What the task requires - A faithful copy of the data is the goal; set it down exactly, without the images.

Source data
_ _ _ _
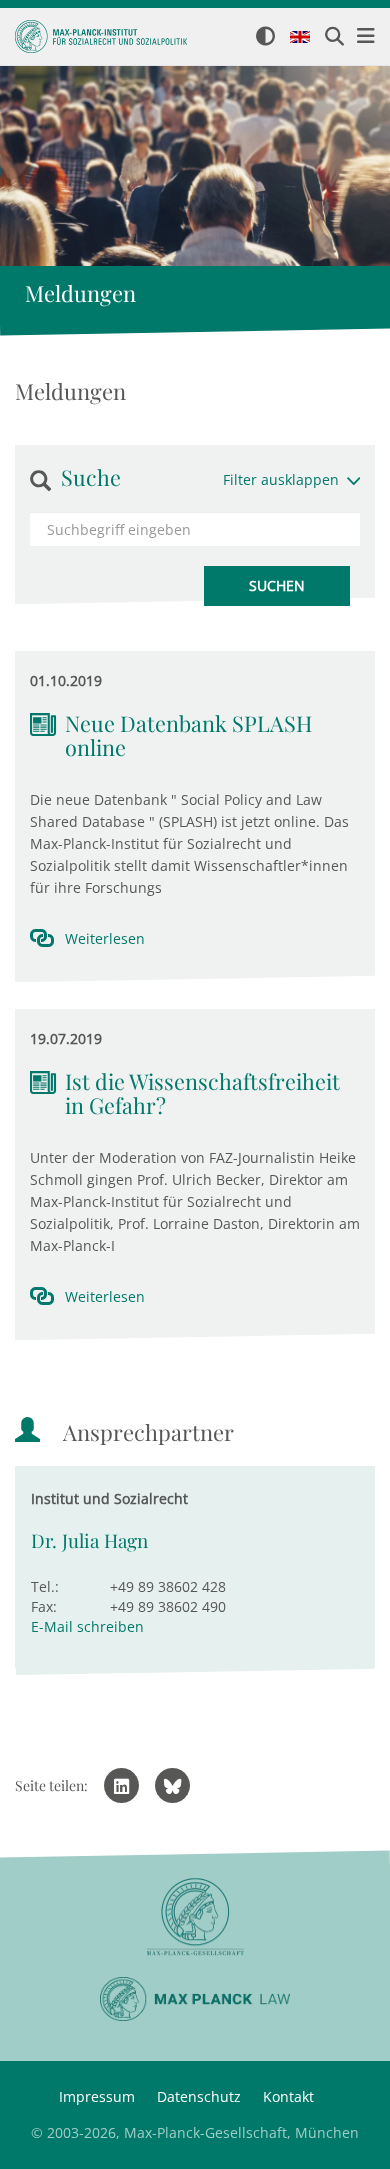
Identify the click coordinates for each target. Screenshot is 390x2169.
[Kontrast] (265, 37)
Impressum (97, 2096)
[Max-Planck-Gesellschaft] (195, 1917)
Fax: (44, 1606)
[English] (300, 38)
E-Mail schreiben (87, 1626)
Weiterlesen (105, 938)
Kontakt (288, 2096)
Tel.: (45, 1586)
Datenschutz (199, 2096)
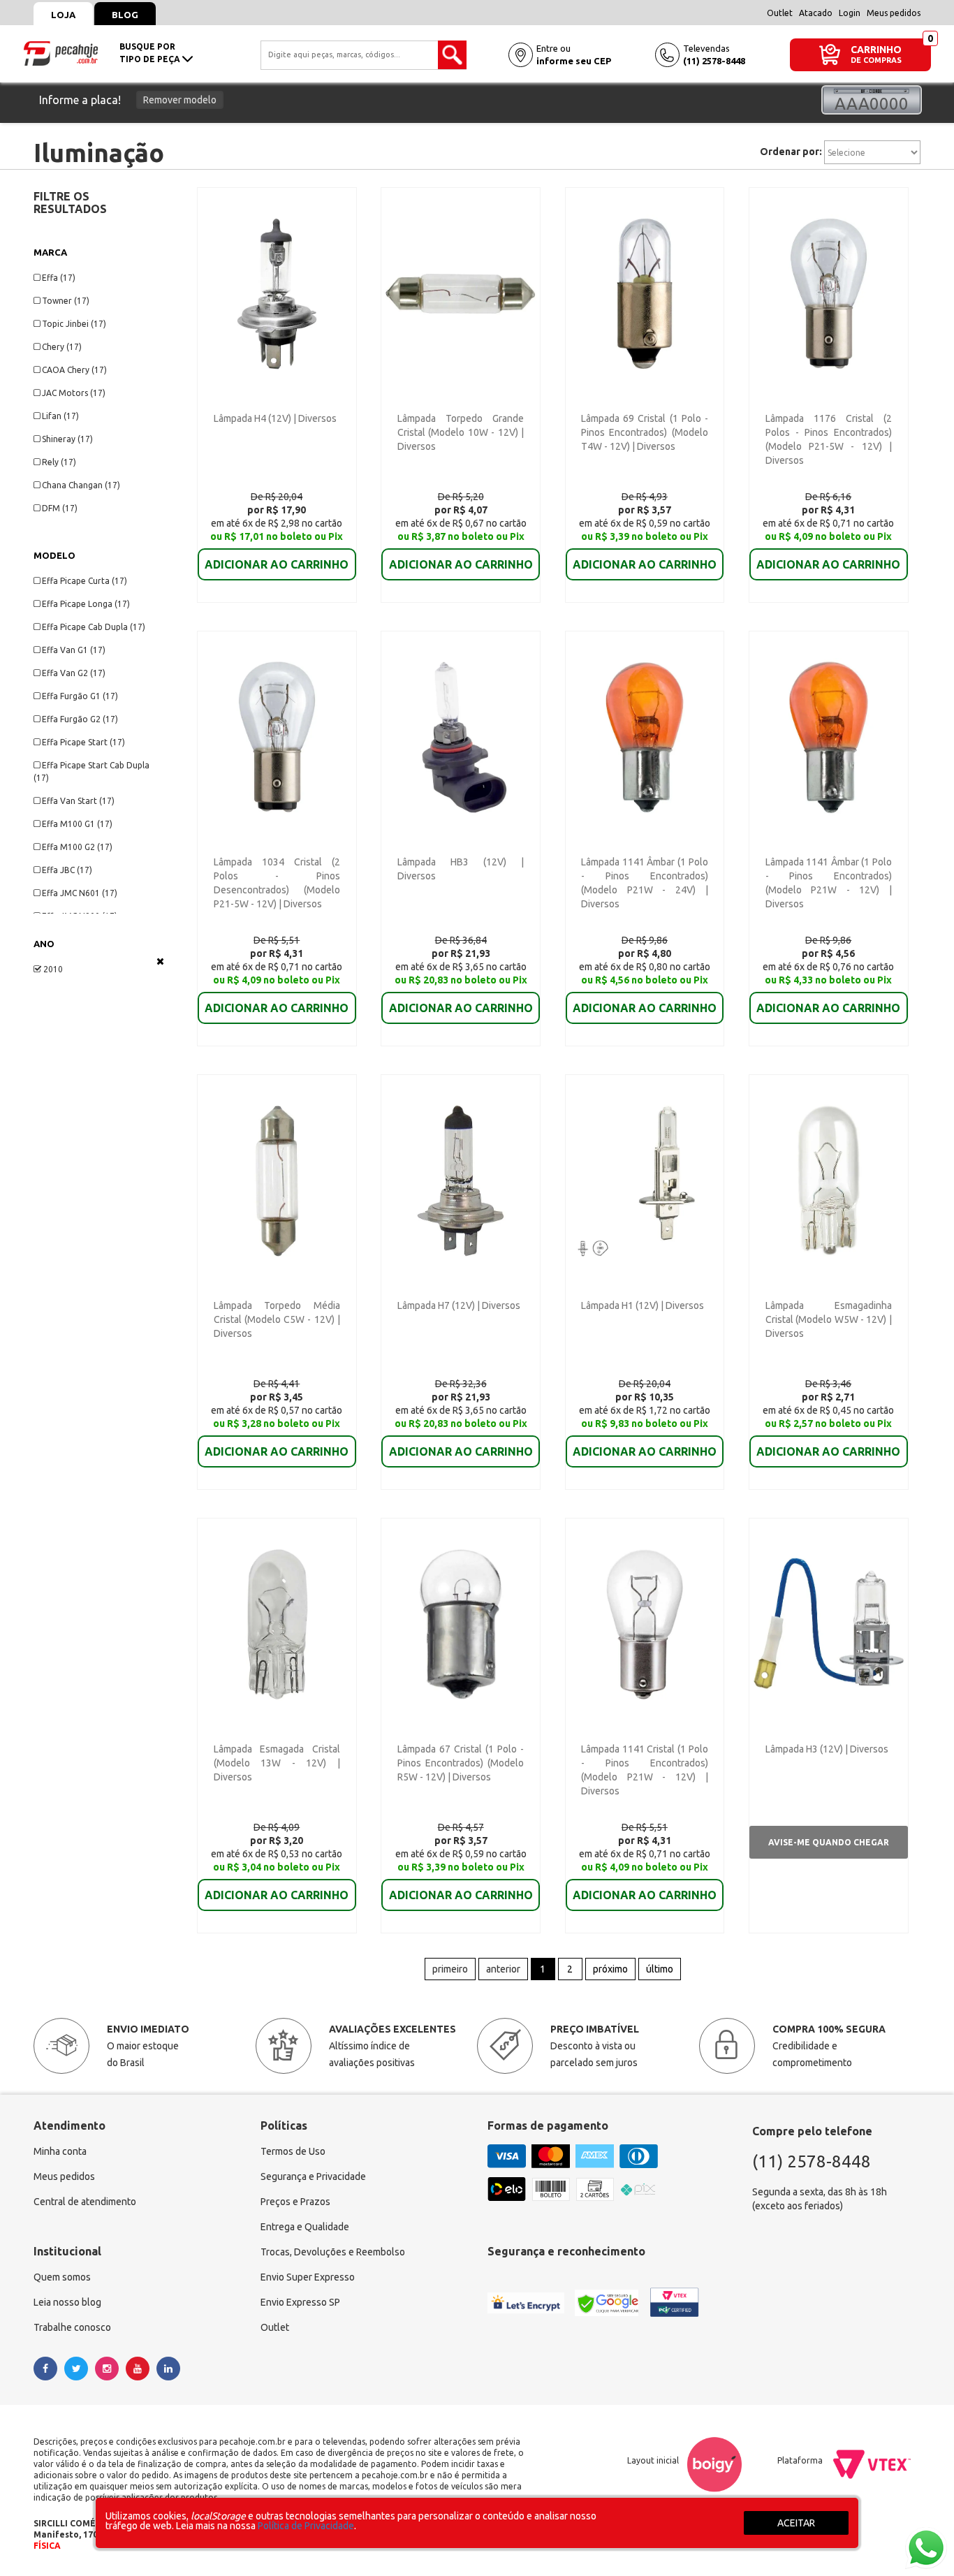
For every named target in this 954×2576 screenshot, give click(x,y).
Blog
_ _ _ _
Your response -
Identify the click coordinates for each target. Screenshot is 390x2169.
[Kontrast] (265, 37)
Impressum (97, 2096)
[Max-Planck-Gesellschaft] (195, 1917)
Fax: (44, 1606)
[English] (300, 38)
E-Mail schreiben (87, 1626)
Weiterlesen (105, 938)
Kontakt (288, 2096)
Tel.: (45, 1586)
Datenschutz (199, 2096)
For every named target in this 954×2576 screenshot, give click(x,y).
Blog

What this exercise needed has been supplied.